When you said that people want more speed out of their storage, sure, we all
want it in the abstract, but did you mean even at the cost of having less
space for a higher price?

My iMac's Fusion Drive failed, in the sense of not using the SSD at all, and I
didn't notice much difference except in specific situations, like booting, app
startup and swapping. On the whole, I wasn't any less productive or more
irritated with a hard disc. A small screen, a slower Internet connection and
having to move data back and forth to external hard discs are a bigger pain
for me than the speed of a hard disc, assuming it's 7200 RPM.

------
CleanCut
I still maintain that even I can come up with a better naming scheme than
"places in California you've never heard of."

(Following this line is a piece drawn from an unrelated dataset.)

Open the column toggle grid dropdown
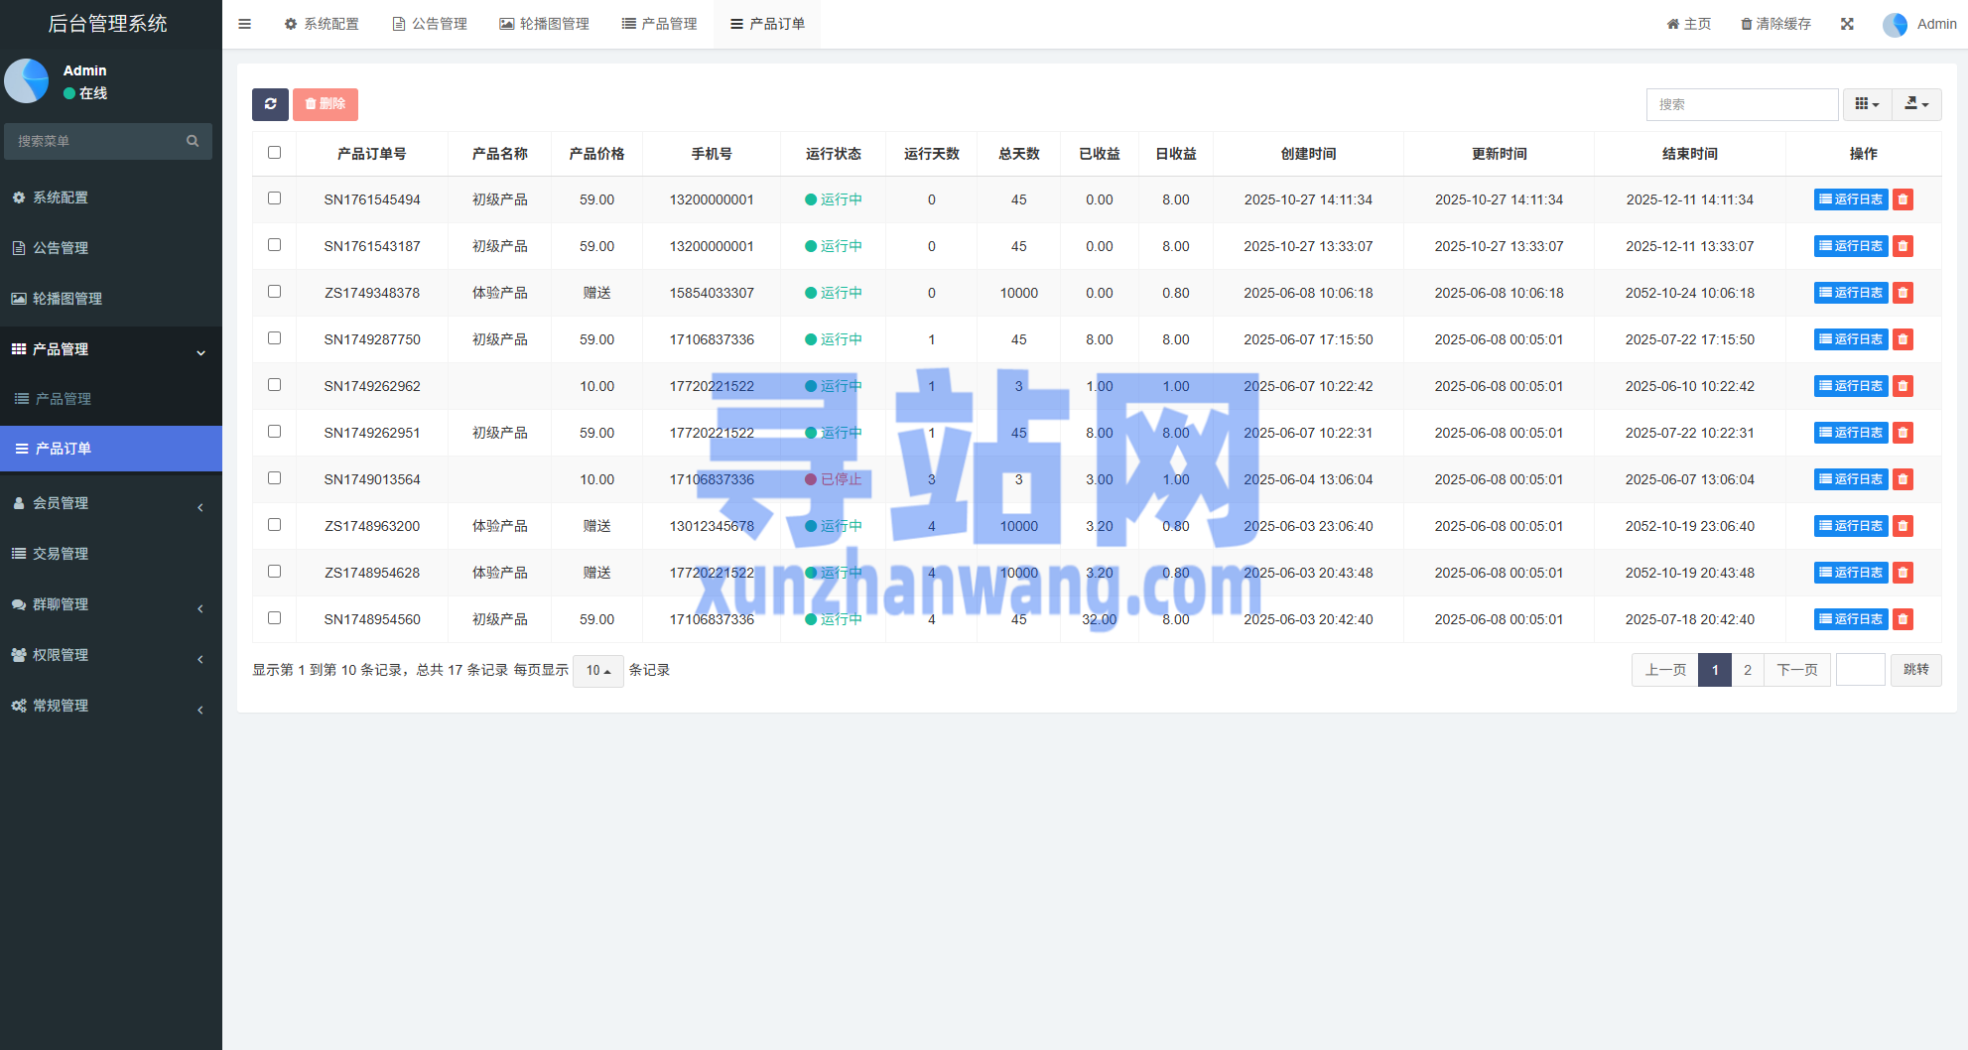Screen dimensions: 1968x1050 1867,104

[https://medium.com/@nathanstocks/dear-apple-your-naming-
sche...](https://medium.com/@nathanstocks/dear-apple-your-naming-scheme-
stinks-here-let-me-fix-it-for-you-d4dd697c51a8)

------
Larrikin
Can anyone confirm that they finally fixed the bug prevents an ethernet
connected computer from becoming a hotspot?

------
kunthar
slightly off topic but we should have alternates lik puri.sm guys. if the
privacy is quite important at this age, their slick linux hardware woth to
look at it.

------
likelynew
There are only two hard things in Computer Science..

------
IgorPartola
Off topic: can I just say how much I hate TechCrunch articles? Clearly poorly
and hastily written, with grammar issues, calling HEVC a "container" format,
and WTF is a "Thunderbolt 3 enclosure" when it comes to external graphics
cards? Like I get it, first to market wins the ad clicks, but come on. Do we
have to keep upvoting this crap on HN?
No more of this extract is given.